使用自动化工具来扫描Tomcat服务器是否存在信息泄露漏洞。以下是一些常用的工具：

• Nmap：使用Nmap的脚本来扫描Tomcat服务器。例如：

nmap -sV -p 8080 <your-server>

• 这将扫描8080端口并尝试识别Tomcat的版本和服务。

• Apache Tomcat Scanner：这是一个专门针对Tomcat服务器的扫描工具。你可以使用以下命令来扫描目标：

  python tomcat_scanner.py  -t <your-server>

  5. 配置检查

  检查Tomcat的配置文件（如web.xml 和server.xml ），确保已经禁用了不必要的功能和接口。例如：

• 禁用不必要的HTTP方法：在web.xml 中配置只允许GET和POST方法：

  <security-constraint>
      <web-resource-collection>
          <web-resource-name>Restricted Methods</web-resource-name>
          <url-pattern>/*</url-pattern>
          <http-method>PUT</http-method>
          <http-method>DELETE</http-method>
          <http-method>TRACE</http-method>
          <http-method>OPTIONS</http-method>
      </web-resource-collection>
      <auth-constraint>
          <role-name>none</role-name>
      </auth-constraint>
  </security-constraint>

  配置错误页面：在web.xml 中配置自定义的错误页面，以防止泄露Tomcat的版本信息：

  <error-page>
      <error-code>404</error-code>
      <location>/system_error.html</location> 
  </error-page>

  6. 升级和补丁

  如果你发现Tomcat存在信息泄露漏洞，最好的解决方法是升级到最新版本的Tomcat，并应用所有相关的安全补丁。
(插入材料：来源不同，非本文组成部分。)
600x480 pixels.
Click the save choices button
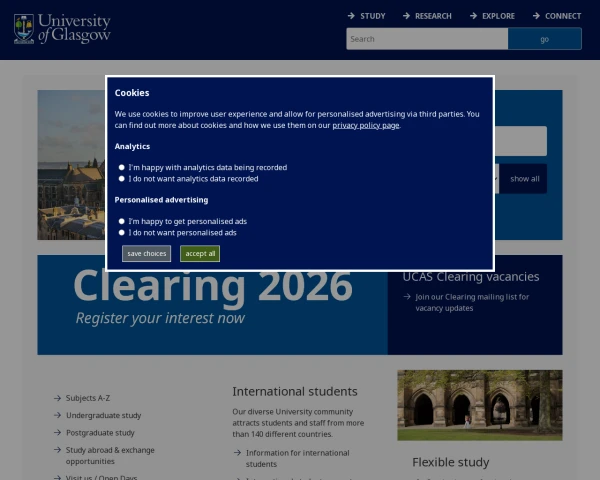pos(147,253)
  通过以上步骤，你可以有效地检测和防范Tomcat服务器的信息泄露漏洞。

五、Tomcat 存在信息泄露漏洞的危害

主要包括以下几个方面：

1. 敏感信息泄露：攻击者可以通过漏洞获取应用程序的敏感配置、源代码、用户数据等信息。这些信息一旦泄露，可能导致严重的数据泄露事件，损害企业和用户的利益。

2. 身份冒充：如果泄露的信息包含用户凭证（如用户名和密码），攻击者可以利用这些凭证冒充合法用户，进行未经授权的操作，进一步扩大攻击范围。
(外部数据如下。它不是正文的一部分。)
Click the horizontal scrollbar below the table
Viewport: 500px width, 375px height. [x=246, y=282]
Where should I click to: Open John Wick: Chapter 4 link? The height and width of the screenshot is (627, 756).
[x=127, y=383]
3. 数据篡改：攻击者可能不仅限于读取数据，还可能篡改或删除重要数据，导致数据完整性和可靠性受损。

4. 服务中断：攻击者可能利用泄露的信息发起进一步的攻击，如拒绝服务攻击（DoS），导致服务中断，影响业务连续性。

5. 信任度下降：信息泄露事件会严重损害企业的声誉和用户对系统的信任度，可能导致客户流失和经济损失。

6. 法律和合规风险：许多行业和地区都有严格的数据保护法律法规。信息泄露事件可能导致企业面临法律诉讼和罚款，增加合规风险。
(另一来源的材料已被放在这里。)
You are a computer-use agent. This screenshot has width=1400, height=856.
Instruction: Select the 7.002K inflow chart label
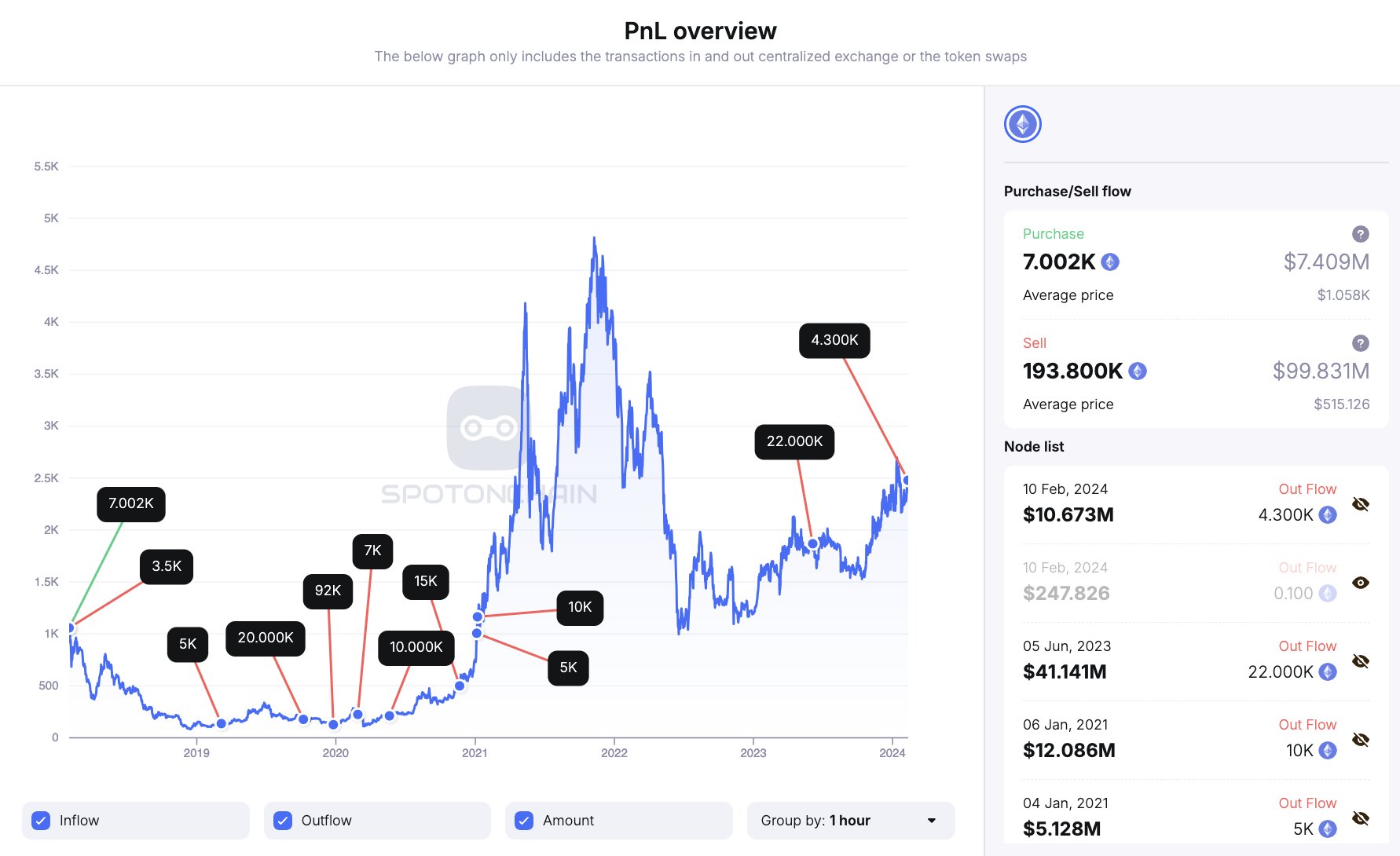[x=131, y=503]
为了减轻这些危害，建议及时升级到安全版本的 Tomcat，并采取额外的安全措施，如移除不必要的管理应用、设置适当的文件权限、使用内容安全策略（CSP）等。同时，定期进行安全审计和漏洞扫描，确保系统的安全性。

六、Tomcat信息泄露漏洞案例

1、CVE - 2021 - 43980信息泄露漏洞案例

• 漏洞详情
  • Apache Tomcat是一个流行的开源Web服务器和Java代码的Servlet容器。由于某些Tomcat版本中的阻塞式读写的简化实现导致存在并发错误（极难触发），可能使客户端连接共享一个Http11Processor实例，导致响应或部分响应被错误的客户端接收，造成信息泄露。
• 影响版本
  • Apache Tomcat 10.1.0 - M1 - 10.1.0 - M12
  • Apache Tomcat 10.0.0 - M1 - 10.0.18
  • Apache Tomcat 9.0.0 - M1 - 9.0.60
  • Apache Tomcat 8.5.0 - 8.5.77
• 漏洞修复建议
  • 受影响用户可以升级到以下版本：
    • Apache Tomcat版本 = 10.1.0 - M14
    • Apache Tomcat版本 = 10.0.20
    • Apache Tomcat版本 = 9.0.62
    • Apache Tomcat版本 = 8.5.78

2、CVE - 2016 - 8747信息泄露漏洞案例

• 漏洞详情
  • 为更广泛地使用ByteBuffer，在重构时引入了一种回归，可能会导致信息在同一连接上的请求之间泄漏。当在逆向代理之后运行时，可能会导致用户之间的信息泄漏。所有的HTTP HTTPconnectorvariants都会受到影响，HTTP/2和AJP不受影响。
• 影响版本
  • Apache Tomcat 9.0.0.m11到9.0.0.m15
  • Apache Tomcat 8.5.7到8.5.9
• 解决方案
  • 受影响的用户应：
    • 升级到Apache Tomcat 9.0.0.M17或更高版本（Apache Tomcat 9.0.0.M16已有修复，但未发布）
    • 升级到Apache Tomcat 8.5.11或更高版本（Apache Tomcat 8.5.10已有修复，但未发布），更早期版本不受影响。

七、Tomcat信息泄露漏洞修复方法

一、修复Tomcat example应用信息泄漏漏洞

• 漏洞描述
  • Tomcat example应用信息泄漏漏洞可能导致用户绕过验证直接登录后台。所有版本的Tomcat均受影响。
• 修复方案
  • 部署后删除servlets-examples和tomcat-docs目录，但需先做好备份或建立硬盘快照。

二、Tomcat 漏洞修复建议

• 创建低权限的账号运行Tomcat
  • 操作步骤如下:
    • useradd tomcat -- 新增tomcat用户
    • chown -R tomcat:tomcat /opt/tomcat -- 将tomcat目录owner改为tomcat
• 禁止向请求者提供调试信息
  • 在Tomcat根目录下的conf/web.xml 文件里面的web-app添加子节点: <error-page><exception-type>java.lang.Throwable</exception-type><location>/error.jsp</location></error-page>
  • 在webapps目录下创建error.jsp ，定义自定义错误信息。

三、禁用Tomcat的AJP协议端口

• 操作步骤
  • 在conf/server.xml 配置文件中注释掉AJP协议端口的相关配置。

四、升级Tomcat版本

• 建议
  • 把Tomcat更新至最新版本，在最新版本的基础上修复漏洞。Apache Tomcat官网已经发布修复漏洞的版本，版本分别为: Tomcat 9.0.31、Tomcat 8.5.51、Tomcat 7.0.100，大家可以通过Apache Tomcat官网下载相应的版本进行更新。